» YOUR INSTRUCTIONS:
Reproduce word for word everything from "You may want to" down to "unfreeze without cycling." in the passage on freezing and unfreezing a graph.

» PASSAGE:
========================

The framework.node_builder.NodeBuilder object which is used to create a graph from a data descriptor is bound to the graph and should not be used for creating another graph. It contains some information on the created graph such as a dictionary of all its nodes mb.node_dico.

Generate Data a.k.a. Freeze a Graph

If you want to get a data from the graph you have to freeze it first as it represents many different potential data at once (actually it acts like a template). To do so, just call the method framework.node.Node.freeze on the root node. It will provide you with a nested set of lists containing the frozen value for each node selected within the graph to provide you with a data.

What is way more interesting in the general case is obtaining a byte string of the data. For this you just have to call framework.node.Node.to_bytes on the root node which will first freeze the graph and then flatten the nested list automatically to provide you with the byte string.

If you want to get another data from the graph you should first unfreeze it because otherwise any further call to the previous methods will give you the same value. To do that you can call the method framework.node.Node.unfreeze. You will then be able to get a new data by freezing it again. Actually doing so will produce the next data by cycling over the possible node values (described in the graph) in a random or a determinist way (refer to dmanip:prop). If you look at getting data from the graph by walking over each of its nodes independently then you should look for instance at the generic disruptor tWALK (refer to dis:generic-disruptors) and also to the model walker infrastructure tuto:modelwalker).

By default, unfreeze will act recursively and will affect every nodes reachable from the calling one. You can unfreeze only the node on which the method is called by switching its recursive parameter.

You may want to unfreeze the graph without changing its state, just because you performed some modifications locally and want it to be taken into account when getting a new data from the graph. (refer to dmanip:conf for a usage example). For that purpose, you may use the dont_change_state parameter of framework.node.Node.unfreeze which allows to unfreeze without cycling.

Another option you may want is to unfreeze only the constraints of your graph which based on existence conditions (refer to dm:pattern:existence-cond), generator and func nodes. To do so, set the reevaluate_constraints parameter to True.

To cycle over the possible node values or shapes (for non terminal nodes) a state is kept. This state is normally reset automatically when the node is exhausted in order to cycle again. can be reset thanks to the method framework.node.Node.reset_state. In addition to resetting the node state it also unfreezes it.

========================

» INFORMATION GIVEN:
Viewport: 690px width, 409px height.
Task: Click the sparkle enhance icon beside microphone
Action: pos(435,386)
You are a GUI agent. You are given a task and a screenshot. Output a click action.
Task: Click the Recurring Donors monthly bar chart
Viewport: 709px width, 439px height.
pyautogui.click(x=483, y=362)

========================

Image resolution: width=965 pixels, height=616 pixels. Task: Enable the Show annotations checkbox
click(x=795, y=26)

========================

» EXPECTED ANSWER:
You may want to unfreeze the graph without changing its state, just because you performed some modifications locally and want it to be taken into account when getting a new data from the graph. (refer to dmanip:conf for a usage example). For that purpose, you may use the dont_change_state parameter of framework.node.Node.unfreeze which allows to unfreeze without cycling.